Climate litigation is on the rise worldwide. The database managed by the Sabin Centre for Climate Change Law of Columbia Law School shows that the number of documented cases – from judicial litigations and rulemaking petitions up to requests for reconsideration of regulations – has reached 1,350 in the U.S. and 7,249 abroad, including litigation before international adjudicative bodies (Climate Case Chart, 2021, online). 

This note focuses on the URGENDA Foundation vs. State of the Netherlands case, one of the most consequential litigations to date. As climate science progressed, it shaped both the arguments of the parties and the rationale of the judgment. URGENDA is a Dutch foundation committed to “stimulate and accelerate the transition processes to a more sustainable society”. In 2013, the foundation sued the Dutch government, then as today led by Prime Minister Marc Rutte, on behalf of 886 citizens challenging the targets for CO2 emissions set in the 2012 national climate policy (URGENDA, 2021, online).

In the 2012 national climate policy, the Netherlands aimed to reduce CO2 emissions by 17% below 1990 levels by 2020. URGENDA deemed the goal too modest, considering that scientific literature had already made it clear that it is necessary to reduce CO2 emissions by 25% to 40% to keep global temperature rise to within 2°C and avoid catastrophic effects of climate change (IPCC, Fourth Assessment Report, 2007). On 12 November 2012, URGENDA wrote the Prime Minister requesting the government to commit to a reduction of CO2 emissions in the Netherlands of 40% by 2020. Although the State Secretary for the Environment and Infrastructures agreed with the concerns of URGENDA, the government declined to commit to take any concrete action to revise the targets.
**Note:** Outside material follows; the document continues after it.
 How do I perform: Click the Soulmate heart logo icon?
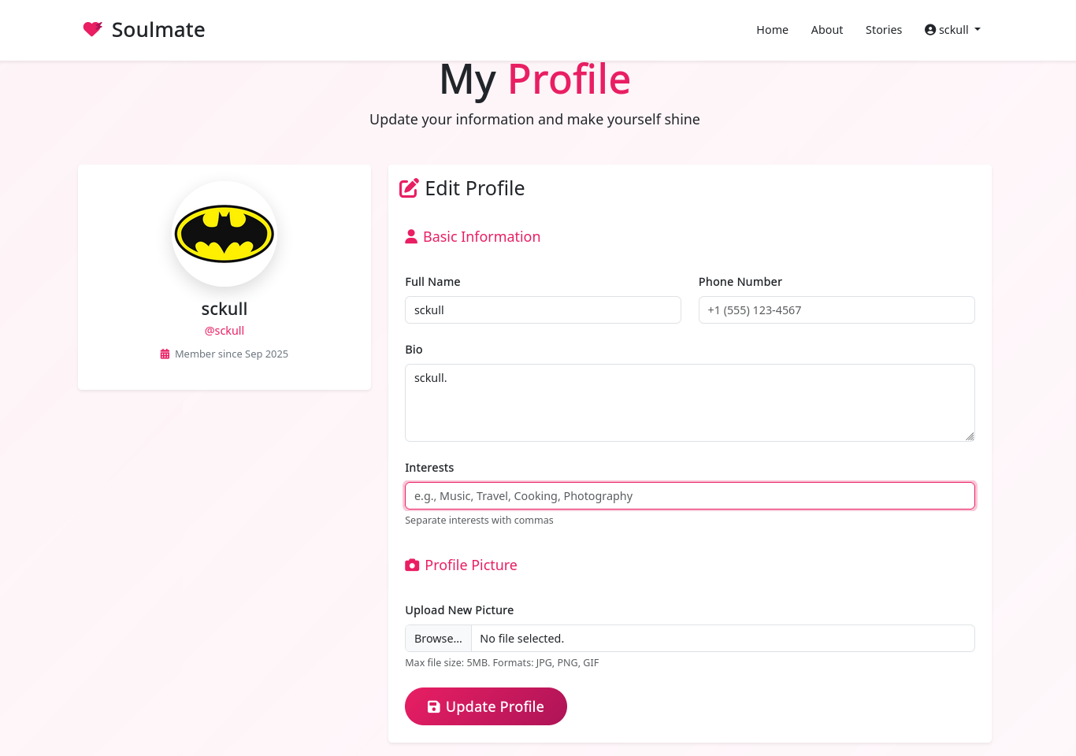[x=93, y=29]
The stage for litigation was set.

Plaintiffs sued first in the District Court of The Hague in 2013. Eventually, the court ordered the government to limit greenhouse gases emissions to 25% below 1990 levels by 2020, finding the government’s target of 17% insufficient to meet the state’s fair contribution toward the UN goal of keeping global temperature increases within 2°C (Het Rechtspraak, online). The court concluded that the state has a duty to take climate change mitigation measures due to the severity of the consequences of climate change and the great risk of climate change occurring. Of course, the court grounded its conclusions in the 2018 Dutch Constitution (Art. 21: “It shall be the concern of the authorities to keep the country habitable and to protect and improve the environment”). However, it also cited in support of its holding a large range of international legal standards, including the European Convention on Human Rights (ECHR), the EU emissions reduction targets, the prevention principle embodied in the European climate policy, the “no harm” principle of international law, the doctrine of hazardous negligence, the principle of fairness, the precautionary principle, and the sustainability principle embodied in the UN Framework Convention on Climate Change. The court did not specify how the government should meet the reduction targets, but offered several suggestions, including emissions trading or tax measures.

The government appealed to The Hague Court of Appeal on thirty different grounds. Amongst those, it argued the inapplicability of Articles 2 (right to life) and 8 (right to private life, family life, home, and correspondence) of the ECHR in the proceedings and that the lower court decision was in essence an order to create legislation, in violation of the constitutionally-sanctioned separation of powers between branches of government. 

On 9 October 2018, The Hague Court of Appeal upheld the District Court’s ruling, concluding that by failing to reduce greenhouse gases emissions by at least 25% by end-2020, the Dutch government was in contravention of Articles 2 and 8 of the ECHR. The court affirmed its obligation to apply provisions with direct effect of treaties to which the Netherlands is party, including the Treaty on the Functioning of the European Union (TFEU) and the ECHR. It found that nothing in Article 193 of the TFUE prohibits a member state from taking more ambitious climate action than the EU as a whole. It also held that adaptation measures do not exempt the government from its duty to mitigate greenhouse gas emissions, and that the global nature of the climate change problem cannot excuse the Dutch government from action. The government appealed to the High Council of the Netherlands (i.e. the Supreme Court). Interestingly, both the Advocate General and the Procurator General issued a formal opinion recommending that the Supreme Court uphold the decision of The Hague Court of Appeal, which the Supreme Court did on 20 December 2019 (Het Rechtspraak, 2021, online).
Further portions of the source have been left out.